━━━━━ Records provided

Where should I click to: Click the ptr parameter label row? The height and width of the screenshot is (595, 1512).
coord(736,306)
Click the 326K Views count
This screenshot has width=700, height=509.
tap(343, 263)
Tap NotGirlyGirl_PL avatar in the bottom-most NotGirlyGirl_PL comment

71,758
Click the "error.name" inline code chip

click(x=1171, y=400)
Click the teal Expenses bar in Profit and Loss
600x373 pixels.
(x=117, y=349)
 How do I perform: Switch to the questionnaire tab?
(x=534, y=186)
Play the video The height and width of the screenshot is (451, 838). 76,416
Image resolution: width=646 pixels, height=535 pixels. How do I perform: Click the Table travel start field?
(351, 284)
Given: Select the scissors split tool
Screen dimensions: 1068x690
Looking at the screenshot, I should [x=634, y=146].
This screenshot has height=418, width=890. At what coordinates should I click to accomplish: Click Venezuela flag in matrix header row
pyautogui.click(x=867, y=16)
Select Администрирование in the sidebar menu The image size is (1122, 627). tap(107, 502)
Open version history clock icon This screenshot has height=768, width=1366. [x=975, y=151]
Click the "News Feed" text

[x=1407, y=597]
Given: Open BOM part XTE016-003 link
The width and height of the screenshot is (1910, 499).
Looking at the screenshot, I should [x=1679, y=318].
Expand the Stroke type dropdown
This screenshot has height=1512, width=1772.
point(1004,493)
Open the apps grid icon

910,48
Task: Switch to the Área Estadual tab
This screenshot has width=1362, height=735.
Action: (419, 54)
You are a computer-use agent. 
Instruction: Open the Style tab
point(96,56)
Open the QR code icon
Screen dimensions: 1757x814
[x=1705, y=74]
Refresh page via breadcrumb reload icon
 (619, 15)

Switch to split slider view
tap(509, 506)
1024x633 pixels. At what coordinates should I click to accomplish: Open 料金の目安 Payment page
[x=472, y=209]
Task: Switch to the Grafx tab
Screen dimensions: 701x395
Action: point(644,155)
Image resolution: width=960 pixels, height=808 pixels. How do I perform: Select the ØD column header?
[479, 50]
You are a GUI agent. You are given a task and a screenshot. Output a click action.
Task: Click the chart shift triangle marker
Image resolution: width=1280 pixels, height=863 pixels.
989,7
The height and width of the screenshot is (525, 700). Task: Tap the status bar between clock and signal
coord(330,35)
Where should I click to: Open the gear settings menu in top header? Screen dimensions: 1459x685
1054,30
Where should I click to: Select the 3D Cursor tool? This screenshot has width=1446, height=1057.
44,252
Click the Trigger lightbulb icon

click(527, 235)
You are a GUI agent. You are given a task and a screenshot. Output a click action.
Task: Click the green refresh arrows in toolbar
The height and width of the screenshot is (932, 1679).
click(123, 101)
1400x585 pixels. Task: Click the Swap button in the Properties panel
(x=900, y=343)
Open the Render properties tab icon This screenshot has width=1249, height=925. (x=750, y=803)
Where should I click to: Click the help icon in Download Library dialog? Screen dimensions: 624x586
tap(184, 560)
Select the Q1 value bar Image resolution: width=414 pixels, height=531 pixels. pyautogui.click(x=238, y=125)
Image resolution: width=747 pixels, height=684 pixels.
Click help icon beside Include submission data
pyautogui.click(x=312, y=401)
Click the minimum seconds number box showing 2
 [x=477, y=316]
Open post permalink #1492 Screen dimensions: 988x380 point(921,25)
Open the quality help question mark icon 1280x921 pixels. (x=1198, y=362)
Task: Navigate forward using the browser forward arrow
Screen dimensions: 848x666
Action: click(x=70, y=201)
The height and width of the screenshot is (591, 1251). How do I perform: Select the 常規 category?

━━━━━━━━━━

Make an exact copy of the listing shown above.

Where should I click to: Click the ptr parameter label row? The height and width of the screenshot is (595, 1512).
coord(736,306)
Click the 326K Views count
This screenshot has width=700, height=509.
tap(343, 263)
Tap NotGirlyGirl_PL avatar in the bottom-most NotGirlyGirl_PL comment

71,758
Click the "error.name" inline code chip

click(x=1171, y=400)
Click the teal Expenses bar in Profit and Loss
600x373 pixels.
(x=117, y=349)
 How do I perform: Switch to the questionnaire tab?
(x=534, y=186)
Play the video The height and width of the screenshot is (451, 838). 76,416
Image resolution: width=646 pixels, height=535 pixels. How do I perform: Click the Table travel start field?
(351, 284)
Given: Select the scissors split tool
Screen dimensions: 1068x690
Looking at the screenshot, I should [x=634, y=146].
This screenshot has height=418, width=890. At what coordinates should I click to accomplish: Click Venezuela flag in matrix header row
pyautogui.click(x=867, y=16)
Select Администрирование in the sidebar menu The image size is (1122, 627). tap(107, 502)
Open version history clock icon This screenshot has height=768, width=1366. [x=975, y=151]
Click the "News Feed" text

[x=1407, y=597]
Given: Open BOM part XTE016-003 link
The width and height of the screenshot is (1910, 499).
Looking at the screenshot, I should [x=1679, y=318].
Expand the Stroke type dropdown
This screenshot has height=1512, width=1772.
point(1004,493)
Open the apps grid icon

910,48
Task: Switch to the Área Estadual tab
This screenshot has width=1362, height=735.
Action: (419, 54)
You are a computer-use agent. 
Instruction: Open the Style tab
point(96,56)
Open the QR code icon
Screen dimensions: 1757x814
[x=1705, y=74]
Refresh page via breadcrumb reload icon
 (619, 15)

Switch to split slider view
tap(509, 506)
1024x633 pixels. At what coordinates should I click to accomplish: Open 料金の目安 Payment page
[x=472, y=209]
Task: Switch to the Grafx tab
Screen dimensions: 701x395
Action: point(644,155)
Image resolution: width=960 pixels, height=808 pixels. How do I perform: Select the ØD column header?
[479, 50]
You are a GUI agent. You are given a task and a screenshot. Output a click action.
Task: Click the chart shift triangle marker
Image resolution: width=1280 pixels, height=863 pixels.
989,7
The height and width of the screenshot is (525, 700). Task: Tap the status bar between clock and signal
coord(330,35)
Where should I click to: Open the gear settings menu in top header? Screen dimensions: 1459x685
1054,30
Where should I click to: Select the 3D Cursor tool? This screenshot has width=1446, height=1057.
44,252
Click the Trigger lightbulb icon

click(527, 235)
You are a GUI agent. You are given a task and a screenshot. Output a click action.
Task: Click the green refresh arrows in toolbar
The height and width of the screenshot is (932, 1679).
click(123, 101)
1400x585 pixels. Task: Click the Swap button in the Properties panel
(x=900, y=343)
Open the Render properties tab icon This screenshot has width=1249, height=925. (x=750, y=803)
Where should I click to: Click the help icon in Download Library dialog? Screen dimensions: 624x586
tap(184, 560)
Select the Q1 value bar Image resolution: width=414 pixels, height=531 pixels. pyautogui.click(x=238, y=125)
Image resolution: width=747 pixels, height=684 pixels.
Click help icon beside Include submission data
pyautogui.click(x=312, y=401)
Click the minimum seconds number box showing 2
 [x=477, y=316]
Open post permalink #1492 Screen dimensions: 988x380 point(921,25)
Open the quality help question mark icon 1280x921 pixels. (x=1198, y=362)
Task: Navigate forward using the browser forward arrow
Screen dimensions: 848x666
Action: click(x=70, y=201)
The height and width of the screenshot is (591, 1251). How do I perform: Select the 常規 category?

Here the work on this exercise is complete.